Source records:
*** Begin section ***

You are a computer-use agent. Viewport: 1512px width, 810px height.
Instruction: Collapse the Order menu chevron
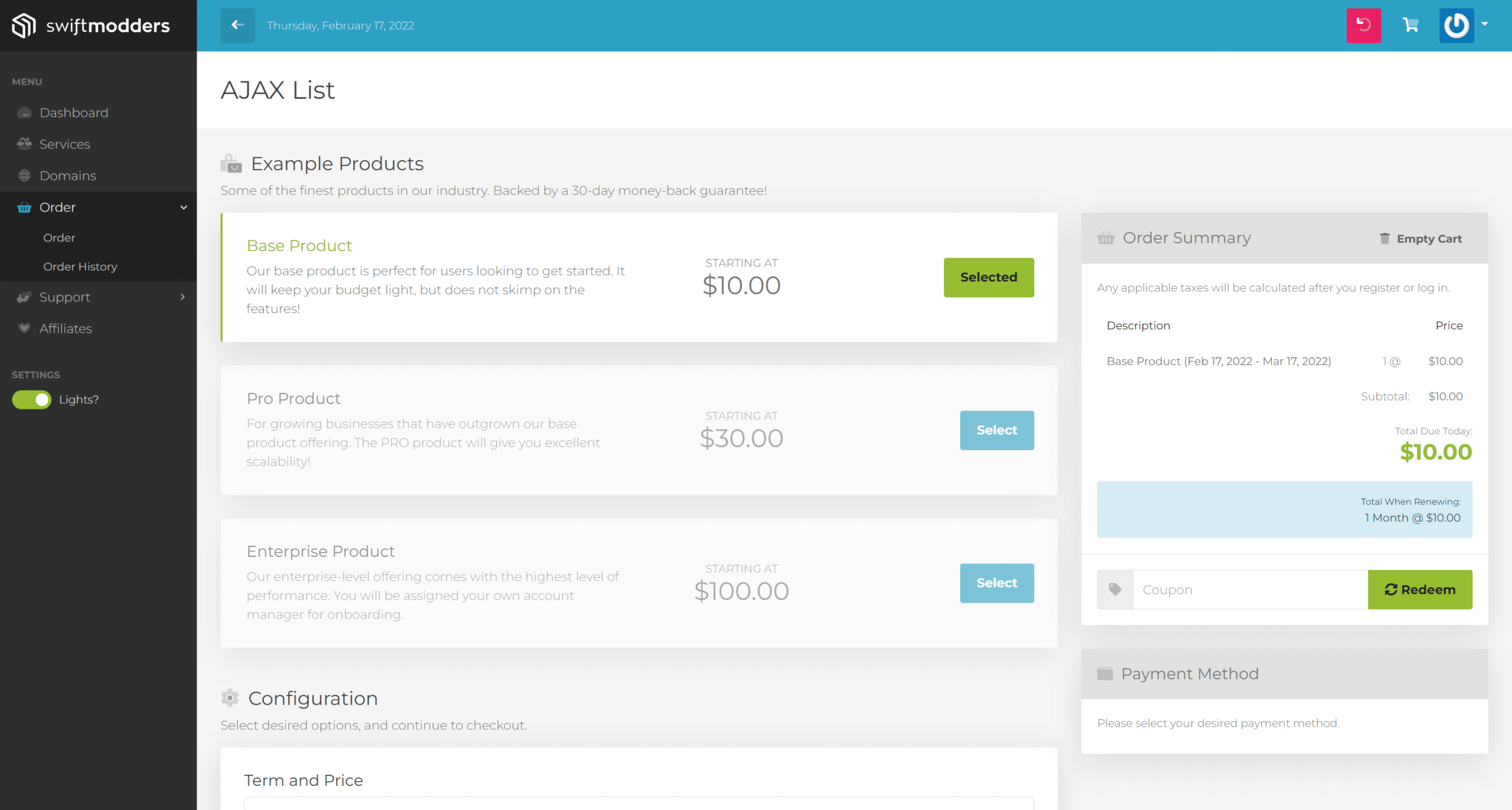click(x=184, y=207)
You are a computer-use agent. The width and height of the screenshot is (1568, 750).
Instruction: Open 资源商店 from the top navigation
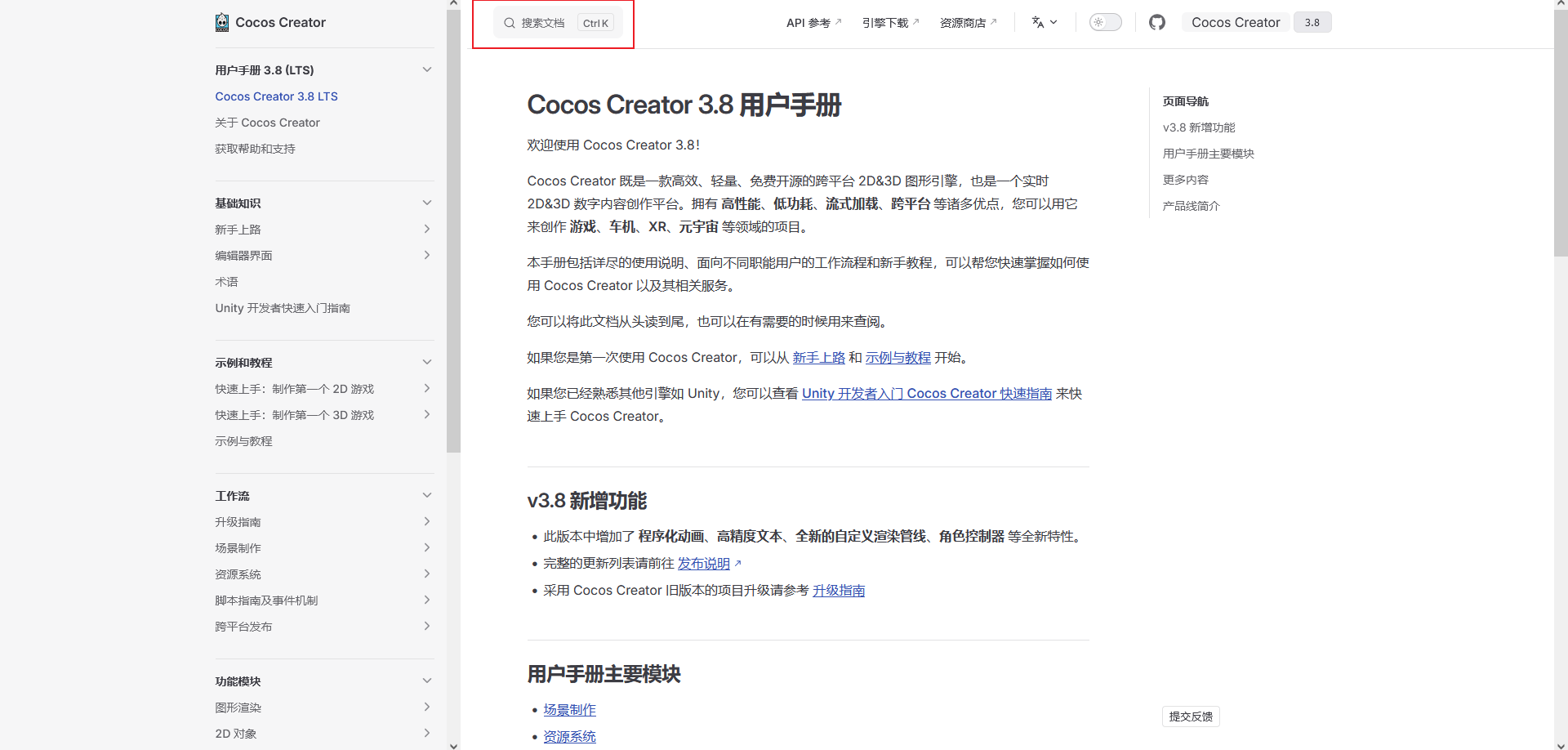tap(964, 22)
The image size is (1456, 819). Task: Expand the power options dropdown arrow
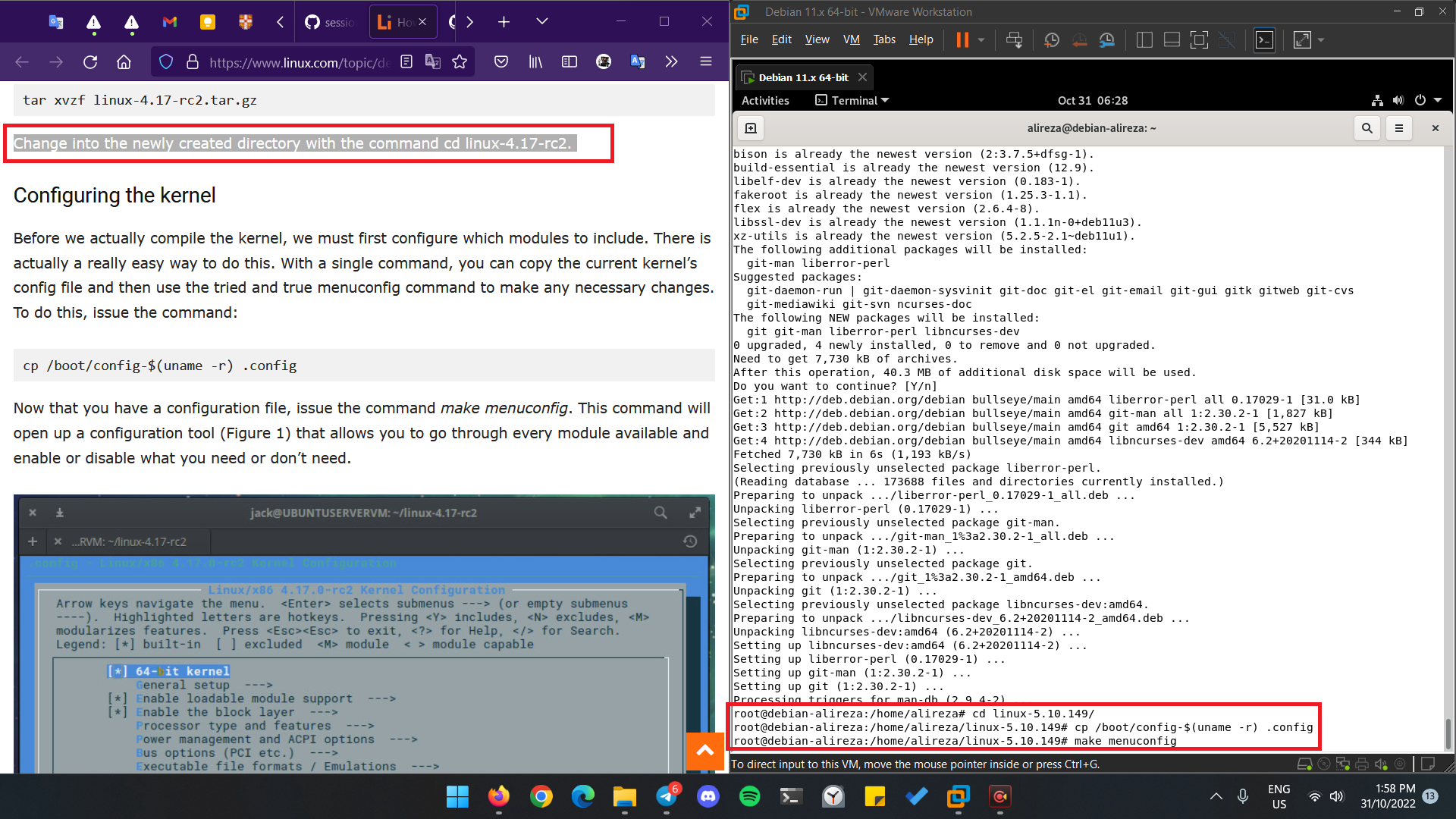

*** End section ***

» WHAT IS NEEDED: Wherever "agent" appears in a line of the entries, copy that line.

» THE ANSWER:
You are a computer-use agent. Viewport: 1512px width, 810px height.
You are a computer-use agent. The width and height of the screenshot is (1568, 750).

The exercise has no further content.